■ The problem ■
Only the lines from the one holding "Select next photo with right arrow" through the end of the records below are to be reproduced exactly, and pictures are to be omitted.
=== Data supplied ===
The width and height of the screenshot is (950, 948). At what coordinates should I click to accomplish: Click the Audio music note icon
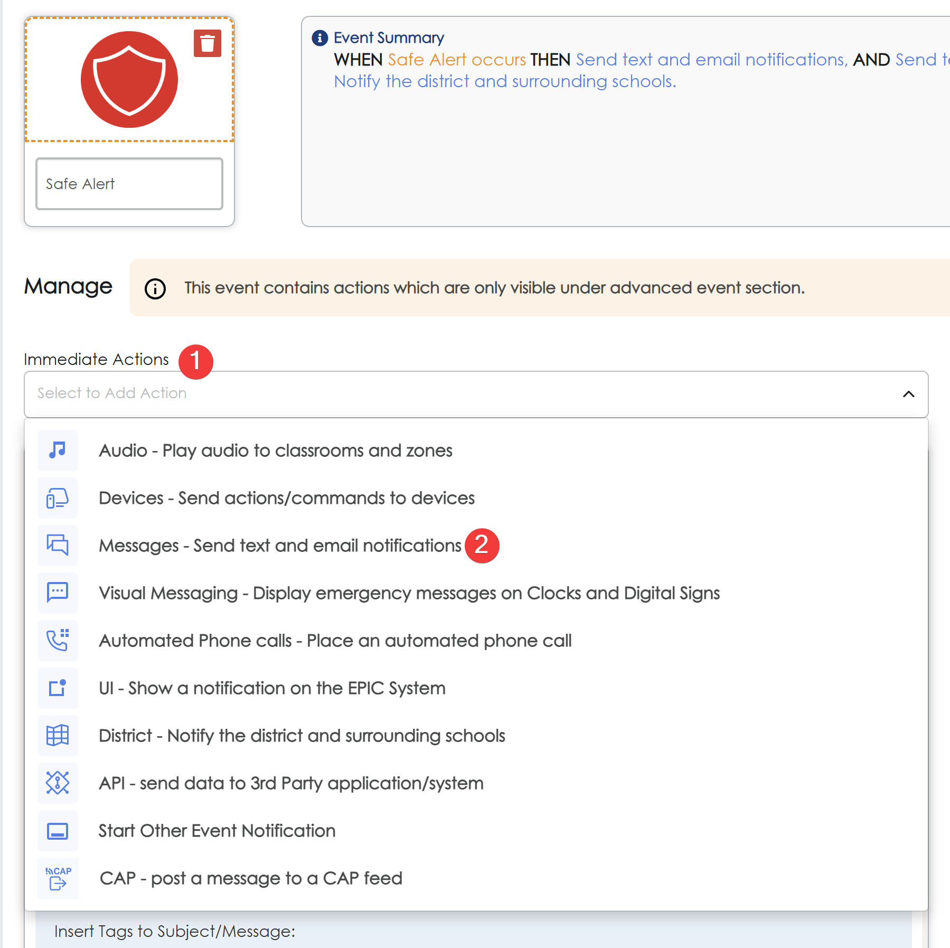pos(58,450)
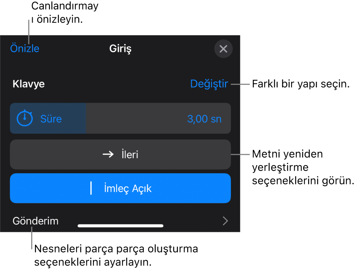Viewport: 360px width, 272px height.
Task: Tap Değiştir to choose a different effect
Action: (x=209, y=84)
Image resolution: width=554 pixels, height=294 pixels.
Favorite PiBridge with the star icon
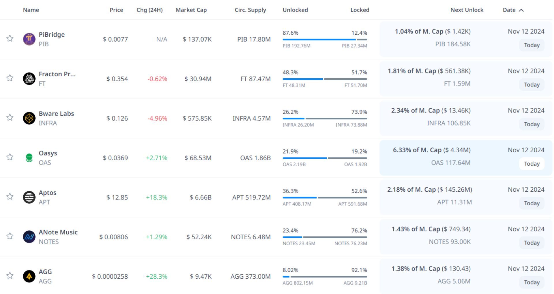10,38
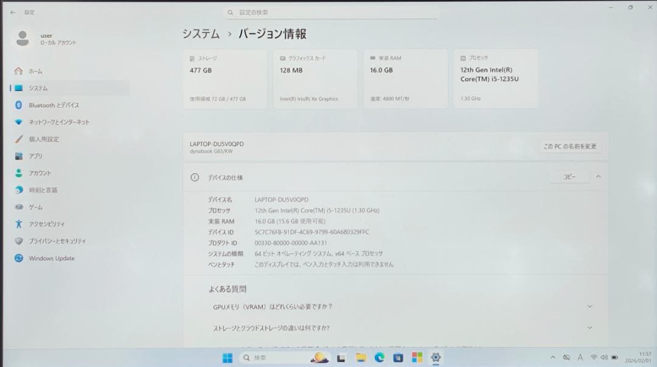657x367 pixels.
Task: Copy device specs with the コピー button
Action: 569,177
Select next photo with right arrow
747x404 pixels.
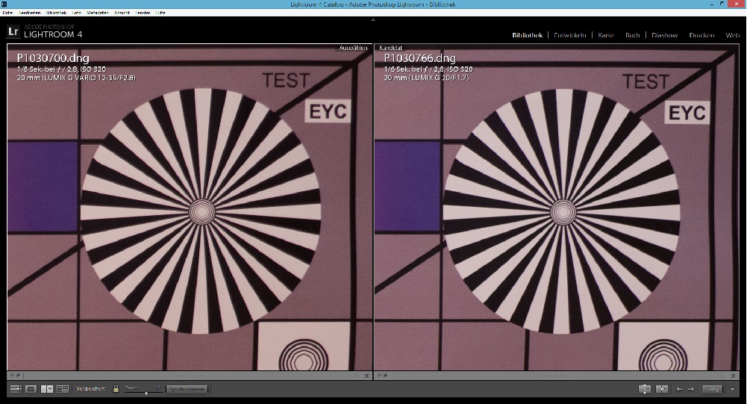[690, 389]
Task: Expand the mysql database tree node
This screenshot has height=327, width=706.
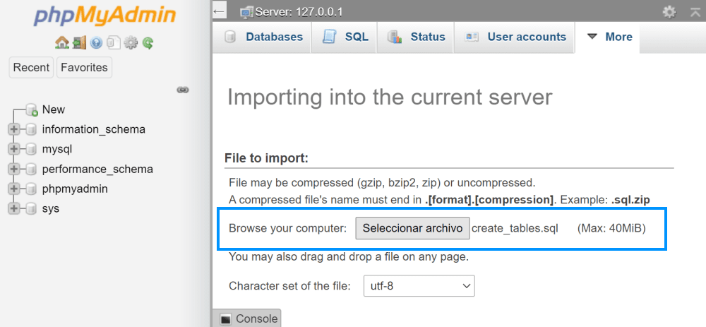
===
■ Written reply ■
Select next photo with right arrow
747x404 pixels.
[690, 389]
Task: Expand the mysql database tree node
This screenshot has height=327, width=706.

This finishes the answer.